Never knowingly unsustainable
The compatibility of sustainability and good business is exemplified by John Lewis's recently-opened distribution centre in Milton Keynes
The John Lewis Partnership asked Gazeley to deliver a pioneering automated distribution centre in Milton Keynes. Located on site at Magna Park, the building combines the latest in environmental measures with cutting-edge industrial development techniques. It will also provide more than 600 new jobs for people in the region.
The project was part of a major supply-chain investment programme by the retailer, supporting plans to increase selling space by 50% by opening nine new shops and relocating three in the next seven years, and accelerating improvements in productivity, availability and customer service for John Lewis.
One of the biggest challenges was the tight time frame: to deliver the building by August 2007. The transformation from greenfield site to distribution centre also meant there was little infrastructure in place already, so new utility supplies and transport links were provided at the same time.

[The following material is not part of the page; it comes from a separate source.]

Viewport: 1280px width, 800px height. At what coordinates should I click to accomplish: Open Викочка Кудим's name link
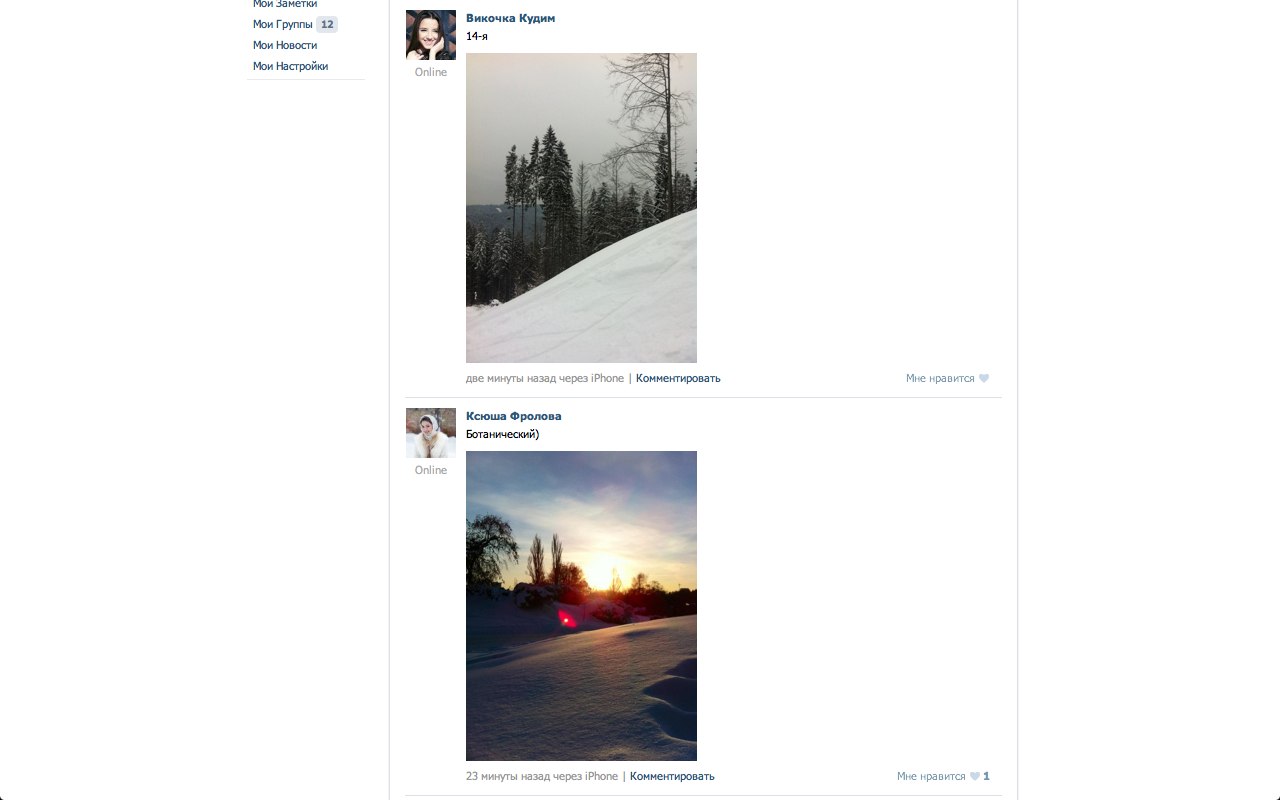pyautogui.click(x=510, y=18)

John Lewis’s focus on the corporate responsibility and environmental agenda required a solution that reduced the overall environmental impact of the building by providing carbon savings.
In order to deliver the project on time and to the highest standards, Gazeley worked with project contractor Simons to develop a schedule that allowed construction of the building’s outer shell to work in tandem with the tailored fit-out programme required by John Lewis. By enabling both elements to run alongside one another, Gazeley reduced the overall build time, as well as cost.
To address the lack of infrastructure, Gazeley made an investment of more than £20M to provide utility upgrades, road improvements and for the development of a new roundabout on the A421. This will ensure the effective running of the distribution centre and wider industrial park in the long term, while providing the customer with the best possible facility to run a successful operation.
This additional investment will also benefit the local area and community by reducing congestion.
Gazeley’s green aspirations are shared by John Lewis, and are at the heart of their partnership on this project.
The new building will incorporate a range of eco measures including rain water harvesting and recycling; energy-efficient lighting; low-water- use appliances; FSC-approved timber; photovoltaic panels and solar thermal energy; low-toxicity paints and furnishings; and local provenance vegetation. An on-site wind turbine and biofuel energy plant are also being considered to provide additional eco savings.
Nigel Godfrey, development director of Gazeley UK, said: “A key aim with this development was to create a flagship sustainable national distribution centre that will be a blueprint to inspire the wider commercial-property industry. To have the opportunity to work with John Lewis on the first unit for Milton Keynes’ Magna Park was a dream start.
“John Lewis’s belief in our ability to deliver has been highlighted by their major investment in this large-scale project. Their commitment to the project also reflects the quality of the development and its suitability in meeting the strategic needs of their business,” said Godfrey.
“We expect many leading retailers and other users will be attracted to the ease of access for national distribution, sustainable, quality buildings and a highly skilled workforce.”
The environmental technologies included in the design will mean the building achieves a Breeam rating of very good for sustainability. The savings provided by these measures include:
- 39% CO2 reduction a year (1,826 tonnes)
- 40% energy usage saving a year (2,990 MWh)
- 61% water usage saving a year (740,000 litres)
The combination of these initiatives will significantly reduce the environmental impact of the building, and annually save more than £240,000 for John Lewis. Across the 20 year lease on this site, the retailer will save in excess of £4.7M.
Patrick Lewis, John Lewis’s director of retail operations, said: “To win in our market, we need to continually improve our service. For the supply chain, this means improving availability and at the same time reducing our costs so that we can invest in front-line service. This development gives us the space we need to increase the scale of our business and allows us to provide better service to our shops and customers at a lower cost.”